D’autres pistes de recherches à explorer
Voici comment à partir de photos anciennes trouvées par hasard sur Internet, on peut retracer la vie de ces personnes. En connaitre un peu plus sur leur vie nous permet de mieux appréhender le contexte de ces photographies. Leurs vêtements sont plutôt chics, mais il ne semble pas que la photo soit prise au moment de leur mariage. D’autant plus que des mariés sont généralement photographiés ensemble plutôt que séparément.

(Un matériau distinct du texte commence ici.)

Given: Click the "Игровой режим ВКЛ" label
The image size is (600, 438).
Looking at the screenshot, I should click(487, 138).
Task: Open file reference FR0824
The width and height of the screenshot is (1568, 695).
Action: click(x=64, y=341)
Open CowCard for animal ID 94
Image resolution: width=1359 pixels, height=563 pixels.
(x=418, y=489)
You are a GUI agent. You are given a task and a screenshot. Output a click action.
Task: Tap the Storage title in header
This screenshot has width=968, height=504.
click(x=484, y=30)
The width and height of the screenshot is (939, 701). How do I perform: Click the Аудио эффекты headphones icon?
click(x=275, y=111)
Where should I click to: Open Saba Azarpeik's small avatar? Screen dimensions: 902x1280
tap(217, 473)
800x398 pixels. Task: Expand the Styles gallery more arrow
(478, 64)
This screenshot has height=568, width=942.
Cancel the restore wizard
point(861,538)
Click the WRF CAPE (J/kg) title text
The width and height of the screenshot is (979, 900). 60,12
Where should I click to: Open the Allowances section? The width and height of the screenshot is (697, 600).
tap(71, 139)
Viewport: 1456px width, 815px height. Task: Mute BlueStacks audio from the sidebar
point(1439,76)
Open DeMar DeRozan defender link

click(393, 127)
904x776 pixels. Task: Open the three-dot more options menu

La réouverture des Archives Départementales du Loiret dans le courant du premier semestre 2024 devrait permettre d’en découvrir plus sur eux. L’enregistrement, le cadastre ou bien encore les archives communales qui ont été versées aux Archives Départementales permettraient à coup sûr d’ajouter des détails à leur vie. Les anciens du village sont aussi à questionner. Maintenant que les personnes sur ces deux photos anciennes ont été identifiées, une recherche généalogique ascendante est également réalisable! Peut-être dans un prochain article.
Quoi qu’il en soit, ces deux photographies doivent revenir aux descendants ou collatéraux de cette famille. Dès que j’en aurai retrouvé, je leur restituerai. Et si vous en connaissez (Rebréchien est un tout petit monde), n’hésitez pas à me le faire savoir !
Cet article est rédigé dans le cadre des ateliers blog de CLG Formation-Recherches. Le thème du mois de février est : « un couple »
Magnifique enquête, j’espère que vous retrouverez leurs descendants !
Merci! Oui, également! Quand les AD du Loiret auront ouvert leurs portes, je trouverai la réponse à coup sûr!
Magnifique travail de recherches ! J’espère que tu pourras trouver des informations supplémentaires aux AD et leur trouver des descendants.
Merci Noëline!
Bravo David! Une jolie plume et une rigueur teintée d’une forte ténacité au service d’une passionnante découverte!
Merci Candice!
Merci Monsieur pour cette recherche et votre narration.
Mes ancêtres maternels venaient également de Rebrechien et Bougy-les-Neuville.
Madame Le faucheux Jeannine née le 06/05/1931 à Rebrechien est décédée le 10/11/2023 .
Elle était la tante par alliance de ma maman.
J’espère vous lire prochainement pour la suite de vos recherches et la découverte des descendants de ce couple.
Merci à vous! Je ferai certainement un autre article pour étoffer la vie d’Ernest et Blanche! Je connais bien Bougy-Lez-Neuville, charment (tout) petit village!